**What this task involves:**
Pull out every line of the entries below that contains the string "perform", and copy each such line in full. Treat uppercase and lowercase as different.

**Data section:**
--------

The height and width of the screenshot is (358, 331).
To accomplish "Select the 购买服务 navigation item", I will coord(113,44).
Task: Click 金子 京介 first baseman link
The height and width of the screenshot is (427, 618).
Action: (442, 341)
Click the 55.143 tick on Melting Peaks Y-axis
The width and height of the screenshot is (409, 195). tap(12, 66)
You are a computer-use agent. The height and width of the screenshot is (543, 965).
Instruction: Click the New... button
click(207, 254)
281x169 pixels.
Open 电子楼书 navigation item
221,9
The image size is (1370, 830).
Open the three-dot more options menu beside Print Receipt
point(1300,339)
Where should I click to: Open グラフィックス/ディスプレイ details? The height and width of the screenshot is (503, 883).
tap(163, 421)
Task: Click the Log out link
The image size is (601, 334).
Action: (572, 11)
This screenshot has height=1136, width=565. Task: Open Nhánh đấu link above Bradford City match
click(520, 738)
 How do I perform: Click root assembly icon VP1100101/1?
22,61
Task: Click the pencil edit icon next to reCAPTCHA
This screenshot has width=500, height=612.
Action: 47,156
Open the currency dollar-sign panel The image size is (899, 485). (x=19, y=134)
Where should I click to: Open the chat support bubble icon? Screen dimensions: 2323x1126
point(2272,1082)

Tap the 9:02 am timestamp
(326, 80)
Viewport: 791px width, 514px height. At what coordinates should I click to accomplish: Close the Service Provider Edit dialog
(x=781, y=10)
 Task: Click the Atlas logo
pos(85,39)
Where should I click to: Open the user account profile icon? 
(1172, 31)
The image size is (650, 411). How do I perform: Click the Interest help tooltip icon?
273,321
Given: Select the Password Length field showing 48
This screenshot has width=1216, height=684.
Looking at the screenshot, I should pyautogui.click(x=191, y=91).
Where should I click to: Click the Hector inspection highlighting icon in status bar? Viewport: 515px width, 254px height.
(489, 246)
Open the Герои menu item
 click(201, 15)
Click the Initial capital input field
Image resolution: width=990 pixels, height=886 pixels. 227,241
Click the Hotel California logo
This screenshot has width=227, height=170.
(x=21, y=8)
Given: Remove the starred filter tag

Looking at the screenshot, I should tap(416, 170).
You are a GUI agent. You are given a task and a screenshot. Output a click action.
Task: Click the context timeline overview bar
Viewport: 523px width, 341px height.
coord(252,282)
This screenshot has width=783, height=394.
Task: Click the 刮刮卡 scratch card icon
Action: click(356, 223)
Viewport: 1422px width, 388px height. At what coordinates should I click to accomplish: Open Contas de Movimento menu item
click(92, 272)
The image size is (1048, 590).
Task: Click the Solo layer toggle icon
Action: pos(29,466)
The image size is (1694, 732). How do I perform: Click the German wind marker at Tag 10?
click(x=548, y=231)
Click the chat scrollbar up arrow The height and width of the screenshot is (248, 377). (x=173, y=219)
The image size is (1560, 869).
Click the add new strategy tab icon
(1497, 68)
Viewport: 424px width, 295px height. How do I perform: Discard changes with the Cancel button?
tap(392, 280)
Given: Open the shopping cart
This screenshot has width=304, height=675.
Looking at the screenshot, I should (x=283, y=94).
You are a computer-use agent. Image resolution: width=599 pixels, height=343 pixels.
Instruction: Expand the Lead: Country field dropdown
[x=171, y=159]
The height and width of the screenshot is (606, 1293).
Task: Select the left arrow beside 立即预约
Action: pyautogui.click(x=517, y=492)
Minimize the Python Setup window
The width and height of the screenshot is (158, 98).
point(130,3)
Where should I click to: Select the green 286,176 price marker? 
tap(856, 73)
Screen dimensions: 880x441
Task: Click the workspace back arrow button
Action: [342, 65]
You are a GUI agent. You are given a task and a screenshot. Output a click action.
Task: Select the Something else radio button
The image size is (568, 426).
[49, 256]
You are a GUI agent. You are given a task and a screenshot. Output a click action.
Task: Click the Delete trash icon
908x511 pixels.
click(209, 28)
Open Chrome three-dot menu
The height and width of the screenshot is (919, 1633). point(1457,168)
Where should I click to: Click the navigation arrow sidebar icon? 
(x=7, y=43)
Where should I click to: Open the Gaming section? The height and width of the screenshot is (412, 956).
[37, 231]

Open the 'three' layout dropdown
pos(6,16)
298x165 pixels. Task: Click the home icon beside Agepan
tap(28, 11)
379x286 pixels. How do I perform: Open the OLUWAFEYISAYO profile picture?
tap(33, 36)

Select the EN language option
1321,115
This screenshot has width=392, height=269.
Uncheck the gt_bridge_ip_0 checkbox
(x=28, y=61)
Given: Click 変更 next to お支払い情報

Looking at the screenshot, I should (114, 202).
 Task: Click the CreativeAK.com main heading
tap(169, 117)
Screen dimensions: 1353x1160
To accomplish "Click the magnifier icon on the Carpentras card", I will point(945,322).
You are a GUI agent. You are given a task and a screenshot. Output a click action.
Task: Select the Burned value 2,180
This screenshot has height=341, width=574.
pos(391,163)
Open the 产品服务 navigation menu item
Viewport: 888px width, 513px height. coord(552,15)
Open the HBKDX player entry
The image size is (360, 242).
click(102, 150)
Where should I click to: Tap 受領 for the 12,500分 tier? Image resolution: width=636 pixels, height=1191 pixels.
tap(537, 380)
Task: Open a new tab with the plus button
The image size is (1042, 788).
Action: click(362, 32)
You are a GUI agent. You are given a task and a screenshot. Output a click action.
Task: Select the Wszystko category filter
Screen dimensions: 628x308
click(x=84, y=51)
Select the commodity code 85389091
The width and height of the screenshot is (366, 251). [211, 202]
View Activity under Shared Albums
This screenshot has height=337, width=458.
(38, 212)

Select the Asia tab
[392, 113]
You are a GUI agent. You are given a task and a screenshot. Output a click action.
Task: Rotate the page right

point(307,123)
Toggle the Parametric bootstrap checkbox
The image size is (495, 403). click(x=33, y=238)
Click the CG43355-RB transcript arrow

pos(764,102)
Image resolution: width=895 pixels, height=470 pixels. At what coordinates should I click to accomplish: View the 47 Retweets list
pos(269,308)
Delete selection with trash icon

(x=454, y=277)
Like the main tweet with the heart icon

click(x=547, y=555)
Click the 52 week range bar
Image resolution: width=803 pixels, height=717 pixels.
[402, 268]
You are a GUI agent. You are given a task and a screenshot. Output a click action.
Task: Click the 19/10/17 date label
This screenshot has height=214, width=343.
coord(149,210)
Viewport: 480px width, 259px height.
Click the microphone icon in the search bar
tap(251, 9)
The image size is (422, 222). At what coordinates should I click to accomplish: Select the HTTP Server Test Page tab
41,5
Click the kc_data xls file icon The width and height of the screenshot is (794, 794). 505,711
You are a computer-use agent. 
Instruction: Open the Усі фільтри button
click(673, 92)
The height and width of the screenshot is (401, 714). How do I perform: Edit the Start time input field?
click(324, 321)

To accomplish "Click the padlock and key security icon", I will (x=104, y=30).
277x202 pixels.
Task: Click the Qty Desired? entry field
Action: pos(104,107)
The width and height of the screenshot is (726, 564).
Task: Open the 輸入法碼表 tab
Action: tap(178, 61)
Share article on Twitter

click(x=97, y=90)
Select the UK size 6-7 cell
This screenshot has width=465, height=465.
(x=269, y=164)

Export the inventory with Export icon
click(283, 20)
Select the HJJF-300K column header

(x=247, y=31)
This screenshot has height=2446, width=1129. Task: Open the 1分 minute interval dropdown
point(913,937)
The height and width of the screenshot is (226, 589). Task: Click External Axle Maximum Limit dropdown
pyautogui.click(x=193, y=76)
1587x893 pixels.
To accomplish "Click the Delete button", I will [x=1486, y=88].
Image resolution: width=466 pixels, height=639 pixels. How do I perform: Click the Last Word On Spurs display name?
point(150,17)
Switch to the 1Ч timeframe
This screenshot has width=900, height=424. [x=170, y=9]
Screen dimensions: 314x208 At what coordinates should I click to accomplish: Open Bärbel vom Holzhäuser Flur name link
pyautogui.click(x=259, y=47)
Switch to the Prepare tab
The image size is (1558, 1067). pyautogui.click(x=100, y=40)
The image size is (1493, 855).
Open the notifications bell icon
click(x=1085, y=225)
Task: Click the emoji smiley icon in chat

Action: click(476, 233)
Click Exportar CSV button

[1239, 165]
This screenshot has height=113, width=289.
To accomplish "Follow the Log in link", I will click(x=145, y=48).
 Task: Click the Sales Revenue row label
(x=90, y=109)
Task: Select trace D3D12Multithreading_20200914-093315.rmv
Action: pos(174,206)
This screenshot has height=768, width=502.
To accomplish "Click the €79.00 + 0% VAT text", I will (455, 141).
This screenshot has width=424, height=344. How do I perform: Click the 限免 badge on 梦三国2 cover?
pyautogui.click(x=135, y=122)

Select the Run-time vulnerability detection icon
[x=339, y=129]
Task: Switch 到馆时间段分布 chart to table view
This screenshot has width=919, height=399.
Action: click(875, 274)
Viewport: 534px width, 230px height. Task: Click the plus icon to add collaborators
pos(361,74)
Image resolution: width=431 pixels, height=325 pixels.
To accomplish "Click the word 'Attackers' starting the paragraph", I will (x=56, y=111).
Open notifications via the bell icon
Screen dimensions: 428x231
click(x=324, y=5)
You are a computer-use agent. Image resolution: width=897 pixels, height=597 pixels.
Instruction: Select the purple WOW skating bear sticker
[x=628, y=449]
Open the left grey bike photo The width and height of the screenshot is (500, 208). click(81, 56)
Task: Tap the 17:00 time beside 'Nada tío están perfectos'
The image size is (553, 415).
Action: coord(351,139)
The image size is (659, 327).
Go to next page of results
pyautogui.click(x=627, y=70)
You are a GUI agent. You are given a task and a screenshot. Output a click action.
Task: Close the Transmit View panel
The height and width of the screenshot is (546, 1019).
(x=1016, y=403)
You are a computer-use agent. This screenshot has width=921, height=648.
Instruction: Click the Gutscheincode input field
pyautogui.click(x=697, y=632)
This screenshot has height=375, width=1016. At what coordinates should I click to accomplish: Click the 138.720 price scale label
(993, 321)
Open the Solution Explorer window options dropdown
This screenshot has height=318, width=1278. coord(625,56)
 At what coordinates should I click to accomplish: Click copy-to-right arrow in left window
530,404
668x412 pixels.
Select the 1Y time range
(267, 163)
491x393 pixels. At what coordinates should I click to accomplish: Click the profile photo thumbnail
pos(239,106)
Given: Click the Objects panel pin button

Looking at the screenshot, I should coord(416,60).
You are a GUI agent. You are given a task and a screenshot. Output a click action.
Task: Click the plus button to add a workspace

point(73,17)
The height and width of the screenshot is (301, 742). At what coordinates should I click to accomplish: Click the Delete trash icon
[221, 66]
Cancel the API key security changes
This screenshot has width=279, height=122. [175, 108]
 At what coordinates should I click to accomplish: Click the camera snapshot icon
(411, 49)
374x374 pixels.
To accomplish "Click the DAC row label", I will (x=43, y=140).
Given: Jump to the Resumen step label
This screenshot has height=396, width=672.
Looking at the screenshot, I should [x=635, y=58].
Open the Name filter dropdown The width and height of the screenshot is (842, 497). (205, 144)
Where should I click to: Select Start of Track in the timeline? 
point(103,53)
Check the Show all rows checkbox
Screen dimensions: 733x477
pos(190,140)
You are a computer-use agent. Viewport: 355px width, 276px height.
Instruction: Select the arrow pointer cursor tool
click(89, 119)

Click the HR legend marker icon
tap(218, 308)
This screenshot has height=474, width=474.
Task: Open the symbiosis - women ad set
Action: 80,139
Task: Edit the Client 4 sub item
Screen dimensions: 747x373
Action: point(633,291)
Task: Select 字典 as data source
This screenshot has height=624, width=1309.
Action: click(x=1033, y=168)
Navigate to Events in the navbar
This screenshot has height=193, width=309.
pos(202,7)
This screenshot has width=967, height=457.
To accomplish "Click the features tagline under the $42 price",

--------

**Result of this exercise:**
 How do I perform: Click root assembly icon VP1100101/1?
The image size is (650, 411). How do I perform: Click the Interest help tooltip icon?
The image size is (1694, 732). How do I perform: Click the German wind marker at Tag 10?
Viewport: 424px width, 295px height. How do I perform: Discard changes with the Cancel button?
379x286 pixels. How do I perform: Open the OLUWAFEYISAYO profile picture?
The height and width of the screenshot is (401, 714). How do I perform: Edit the Start time input field?
Image resolution: width=466 pixels, height=639 pixels. How do I perform: Click the Last Word On Spurs display name?
This screenshot has width=424, height=344. How do I perform: Click the 限免 badge on 梦三国2 cover?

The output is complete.